Although they will not have a broker-dealer to turn to for help in running their businesses, fee-based advisors don’t have to go it alone. The National Association of Personal Financial Advisors (NAPFA) was founded in 1983 to provide professional support for the fee-only crowd. This organization requires its members to adhere to a specific code of ethics and take an annual fiduciary oath that reflects their commitment to running a practice that discloses conflicts of interest, provides suitable written disclosures and, of course, employs a compensation structure based solely on fees.
NAPFA also provides its members with networking and marketing support, opportunities for continuing education and professional development and annual conferences where members can exchange ideas and learn about new products and services and industry innovations.
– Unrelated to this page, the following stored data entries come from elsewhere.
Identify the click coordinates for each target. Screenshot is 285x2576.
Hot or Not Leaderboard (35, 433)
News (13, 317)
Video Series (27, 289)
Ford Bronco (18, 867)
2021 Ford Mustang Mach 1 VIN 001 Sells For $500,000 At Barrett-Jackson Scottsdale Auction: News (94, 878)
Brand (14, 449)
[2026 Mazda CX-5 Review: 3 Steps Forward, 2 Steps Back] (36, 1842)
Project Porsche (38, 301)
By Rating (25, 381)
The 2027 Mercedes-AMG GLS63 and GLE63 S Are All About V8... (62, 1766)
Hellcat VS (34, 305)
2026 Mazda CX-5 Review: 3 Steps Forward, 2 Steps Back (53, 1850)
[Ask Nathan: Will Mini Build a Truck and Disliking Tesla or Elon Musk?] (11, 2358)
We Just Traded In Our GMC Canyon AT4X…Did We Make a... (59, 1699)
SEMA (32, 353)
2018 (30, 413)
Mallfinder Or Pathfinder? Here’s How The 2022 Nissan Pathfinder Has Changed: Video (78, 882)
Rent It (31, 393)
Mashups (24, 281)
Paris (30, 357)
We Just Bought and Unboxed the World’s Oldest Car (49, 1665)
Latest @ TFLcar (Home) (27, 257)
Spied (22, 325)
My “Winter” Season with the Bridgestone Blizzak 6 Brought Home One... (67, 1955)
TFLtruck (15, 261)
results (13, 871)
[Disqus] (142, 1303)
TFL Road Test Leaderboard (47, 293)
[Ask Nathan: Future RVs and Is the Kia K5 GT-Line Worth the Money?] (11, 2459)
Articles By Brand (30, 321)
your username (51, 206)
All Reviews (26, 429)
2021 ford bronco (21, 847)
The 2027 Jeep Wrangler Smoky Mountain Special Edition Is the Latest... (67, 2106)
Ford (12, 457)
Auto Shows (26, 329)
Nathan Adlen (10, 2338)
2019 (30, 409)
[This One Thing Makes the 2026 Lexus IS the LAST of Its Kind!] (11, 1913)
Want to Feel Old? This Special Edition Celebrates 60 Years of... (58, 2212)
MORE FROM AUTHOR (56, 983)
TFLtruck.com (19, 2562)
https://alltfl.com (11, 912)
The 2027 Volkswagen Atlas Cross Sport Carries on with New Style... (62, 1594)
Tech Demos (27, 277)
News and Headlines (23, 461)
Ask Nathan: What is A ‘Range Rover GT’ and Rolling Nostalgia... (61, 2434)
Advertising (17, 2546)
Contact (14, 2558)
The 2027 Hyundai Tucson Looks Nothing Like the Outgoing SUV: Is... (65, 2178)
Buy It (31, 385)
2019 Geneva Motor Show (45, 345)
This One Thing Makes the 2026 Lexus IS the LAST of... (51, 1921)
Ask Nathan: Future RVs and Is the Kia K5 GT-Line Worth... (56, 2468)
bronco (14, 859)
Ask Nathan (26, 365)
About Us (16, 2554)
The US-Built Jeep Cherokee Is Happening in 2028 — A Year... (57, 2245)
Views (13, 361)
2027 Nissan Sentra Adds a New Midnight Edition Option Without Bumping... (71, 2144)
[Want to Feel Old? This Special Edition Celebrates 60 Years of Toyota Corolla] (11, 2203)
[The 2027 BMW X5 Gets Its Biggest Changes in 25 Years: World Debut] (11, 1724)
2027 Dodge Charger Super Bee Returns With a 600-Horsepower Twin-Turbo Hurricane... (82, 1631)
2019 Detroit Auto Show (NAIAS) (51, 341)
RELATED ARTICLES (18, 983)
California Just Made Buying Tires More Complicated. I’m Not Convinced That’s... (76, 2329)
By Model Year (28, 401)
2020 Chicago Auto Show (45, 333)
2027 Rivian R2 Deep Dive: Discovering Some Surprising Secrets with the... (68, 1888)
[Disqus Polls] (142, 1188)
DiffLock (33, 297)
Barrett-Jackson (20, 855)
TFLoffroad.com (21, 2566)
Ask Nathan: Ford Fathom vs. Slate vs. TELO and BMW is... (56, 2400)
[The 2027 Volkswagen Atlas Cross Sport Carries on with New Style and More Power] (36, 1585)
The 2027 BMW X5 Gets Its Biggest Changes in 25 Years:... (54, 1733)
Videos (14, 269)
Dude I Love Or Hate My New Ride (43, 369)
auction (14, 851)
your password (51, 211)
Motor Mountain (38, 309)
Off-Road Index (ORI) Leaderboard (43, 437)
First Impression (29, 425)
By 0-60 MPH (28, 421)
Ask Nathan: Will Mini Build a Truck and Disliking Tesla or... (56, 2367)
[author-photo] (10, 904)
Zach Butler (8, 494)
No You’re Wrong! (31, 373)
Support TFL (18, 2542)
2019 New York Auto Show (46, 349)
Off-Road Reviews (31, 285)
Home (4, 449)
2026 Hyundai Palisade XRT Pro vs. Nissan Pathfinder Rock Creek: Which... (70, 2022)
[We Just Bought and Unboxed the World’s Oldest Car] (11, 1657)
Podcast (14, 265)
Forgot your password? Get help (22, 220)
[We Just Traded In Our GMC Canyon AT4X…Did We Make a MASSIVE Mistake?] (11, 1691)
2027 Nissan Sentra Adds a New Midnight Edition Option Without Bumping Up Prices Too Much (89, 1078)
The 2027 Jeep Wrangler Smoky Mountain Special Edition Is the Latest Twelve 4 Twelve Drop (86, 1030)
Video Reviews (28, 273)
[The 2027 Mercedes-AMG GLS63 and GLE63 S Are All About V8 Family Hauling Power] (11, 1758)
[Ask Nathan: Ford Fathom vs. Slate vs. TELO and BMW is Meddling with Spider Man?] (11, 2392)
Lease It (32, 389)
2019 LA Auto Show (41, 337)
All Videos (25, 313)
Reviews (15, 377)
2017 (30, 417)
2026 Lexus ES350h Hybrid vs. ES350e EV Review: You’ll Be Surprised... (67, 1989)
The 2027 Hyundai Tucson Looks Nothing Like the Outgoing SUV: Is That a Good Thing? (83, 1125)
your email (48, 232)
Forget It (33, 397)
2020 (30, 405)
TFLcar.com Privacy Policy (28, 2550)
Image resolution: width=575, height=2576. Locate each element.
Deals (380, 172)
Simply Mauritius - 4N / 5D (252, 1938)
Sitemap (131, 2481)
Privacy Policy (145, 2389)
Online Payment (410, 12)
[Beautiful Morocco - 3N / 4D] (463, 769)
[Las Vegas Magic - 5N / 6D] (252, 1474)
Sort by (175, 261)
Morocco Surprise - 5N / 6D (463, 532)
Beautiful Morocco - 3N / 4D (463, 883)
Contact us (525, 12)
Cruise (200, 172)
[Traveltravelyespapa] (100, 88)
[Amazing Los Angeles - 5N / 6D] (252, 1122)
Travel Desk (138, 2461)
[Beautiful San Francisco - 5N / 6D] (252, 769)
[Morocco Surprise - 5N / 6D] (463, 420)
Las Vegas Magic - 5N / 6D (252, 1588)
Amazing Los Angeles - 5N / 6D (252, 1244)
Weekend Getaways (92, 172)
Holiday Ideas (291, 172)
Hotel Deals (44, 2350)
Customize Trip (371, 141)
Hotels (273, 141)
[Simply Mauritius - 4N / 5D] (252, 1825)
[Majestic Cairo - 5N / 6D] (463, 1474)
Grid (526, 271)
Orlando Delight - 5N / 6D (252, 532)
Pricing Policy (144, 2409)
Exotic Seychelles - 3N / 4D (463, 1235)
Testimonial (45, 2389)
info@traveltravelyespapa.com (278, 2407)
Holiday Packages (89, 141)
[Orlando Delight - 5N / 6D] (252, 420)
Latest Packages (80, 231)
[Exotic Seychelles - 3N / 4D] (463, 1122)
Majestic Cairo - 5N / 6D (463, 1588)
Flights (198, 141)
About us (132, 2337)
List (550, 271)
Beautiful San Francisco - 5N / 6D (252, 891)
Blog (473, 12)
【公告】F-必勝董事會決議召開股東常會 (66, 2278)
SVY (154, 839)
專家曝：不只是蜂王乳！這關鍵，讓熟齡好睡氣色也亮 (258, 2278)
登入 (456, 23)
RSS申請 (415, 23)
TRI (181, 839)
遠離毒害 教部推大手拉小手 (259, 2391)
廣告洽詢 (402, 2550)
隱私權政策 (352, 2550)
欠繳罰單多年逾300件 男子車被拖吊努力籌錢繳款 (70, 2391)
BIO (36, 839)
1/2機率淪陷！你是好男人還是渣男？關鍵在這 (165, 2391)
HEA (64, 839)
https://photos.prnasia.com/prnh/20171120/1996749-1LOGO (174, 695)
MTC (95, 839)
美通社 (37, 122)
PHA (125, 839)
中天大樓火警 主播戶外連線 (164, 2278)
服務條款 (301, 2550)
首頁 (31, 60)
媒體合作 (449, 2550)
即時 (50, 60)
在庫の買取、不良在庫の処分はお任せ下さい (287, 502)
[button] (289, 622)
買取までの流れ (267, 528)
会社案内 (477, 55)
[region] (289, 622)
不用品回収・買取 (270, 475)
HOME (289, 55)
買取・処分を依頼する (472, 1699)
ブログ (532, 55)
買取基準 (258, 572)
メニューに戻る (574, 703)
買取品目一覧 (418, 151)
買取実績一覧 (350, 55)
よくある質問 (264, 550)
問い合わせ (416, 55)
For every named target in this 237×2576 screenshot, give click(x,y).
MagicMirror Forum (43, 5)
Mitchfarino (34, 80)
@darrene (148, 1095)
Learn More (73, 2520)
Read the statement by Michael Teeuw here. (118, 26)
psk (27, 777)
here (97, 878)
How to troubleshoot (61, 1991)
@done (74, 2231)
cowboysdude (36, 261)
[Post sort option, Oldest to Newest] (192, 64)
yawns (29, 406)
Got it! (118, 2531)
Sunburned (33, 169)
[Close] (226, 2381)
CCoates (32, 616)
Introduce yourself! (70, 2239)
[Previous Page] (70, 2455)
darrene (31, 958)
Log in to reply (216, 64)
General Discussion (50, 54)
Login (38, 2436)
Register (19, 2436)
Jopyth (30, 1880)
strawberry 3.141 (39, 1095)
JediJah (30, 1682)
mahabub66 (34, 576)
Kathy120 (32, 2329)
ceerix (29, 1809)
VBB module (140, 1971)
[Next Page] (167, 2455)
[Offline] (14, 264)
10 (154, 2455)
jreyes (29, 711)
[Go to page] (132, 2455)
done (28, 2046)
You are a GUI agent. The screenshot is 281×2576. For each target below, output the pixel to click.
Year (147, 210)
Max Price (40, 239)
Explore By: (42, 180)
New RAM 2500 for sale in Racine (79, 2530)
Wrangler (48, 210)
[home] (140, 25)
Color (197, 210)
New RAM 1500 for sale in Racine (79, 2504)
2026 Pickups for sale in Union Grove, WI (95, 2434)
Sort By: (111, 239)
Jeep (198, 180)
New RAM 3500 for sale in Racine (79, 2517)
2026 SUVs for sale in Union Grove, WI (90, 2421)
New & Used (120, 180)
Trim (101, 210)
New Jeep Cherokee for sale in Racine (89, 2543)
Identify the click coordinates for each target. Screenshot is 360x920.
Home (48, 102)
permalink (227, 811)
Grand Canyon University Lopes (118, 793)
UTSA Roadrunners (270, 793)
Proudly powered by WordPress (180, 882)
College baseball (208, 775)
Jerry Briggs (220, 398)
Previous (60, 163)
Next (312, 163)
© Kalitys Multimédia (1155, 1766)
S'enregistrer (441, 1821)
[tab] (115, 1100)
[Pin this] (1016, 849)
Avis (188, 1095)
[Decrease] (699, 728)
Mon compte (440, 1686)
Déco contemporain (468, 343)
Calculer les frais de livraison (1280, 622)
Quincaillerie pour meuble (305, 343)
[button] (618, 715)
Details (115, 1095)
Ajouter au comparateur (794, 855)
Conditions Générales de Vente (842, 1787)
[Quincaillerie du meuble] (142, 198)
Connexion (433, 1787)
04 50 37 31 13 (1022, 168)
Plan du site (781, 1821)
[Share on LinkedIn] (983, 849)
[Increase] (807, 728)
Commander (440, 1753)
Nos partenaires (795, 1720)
Clients who are seeking a pure fee-based approach to their planning can also find a member planner in their area on the organization's website.
What Is an RIA?
An RIA is a registered investment advisor. It's either a single person or a company that provides clients with financial advice. An RIA is registered with the Securities and Exchange Commission, and an advisor must pass the Series 65 exam to become an RIA.
Do I Need an RIA?
If you need financial advice, you could seek the services of an RIA. An RIA manages assets on behalf of their clients and offers investment advice, and they will have demonstrated technical proficiency and industry knowledge on their journey to becoming an RIA.
What Does an RIA Firm Do?
An RIA firm is an advisory company that gives investment advice to clients. All RIA firms must abide by their fiduciary duty at all times. Registering as an RIA requires an advisor to disclose investment styles and strategies, total client assets under management, fee structures, any previous disciplinary actions, and any potential conflicts of interest.
The Bottom Line
Although commission-based selling of financial products is not going to disappear anytime soon, fee-based advisors are enlarging their segment of the financial marketplace and continue to build steam in the race for new customers. Advisors looking to find out more about the advantages of becoming an RIA and charging only fees to clients should visit NAPFA’s website.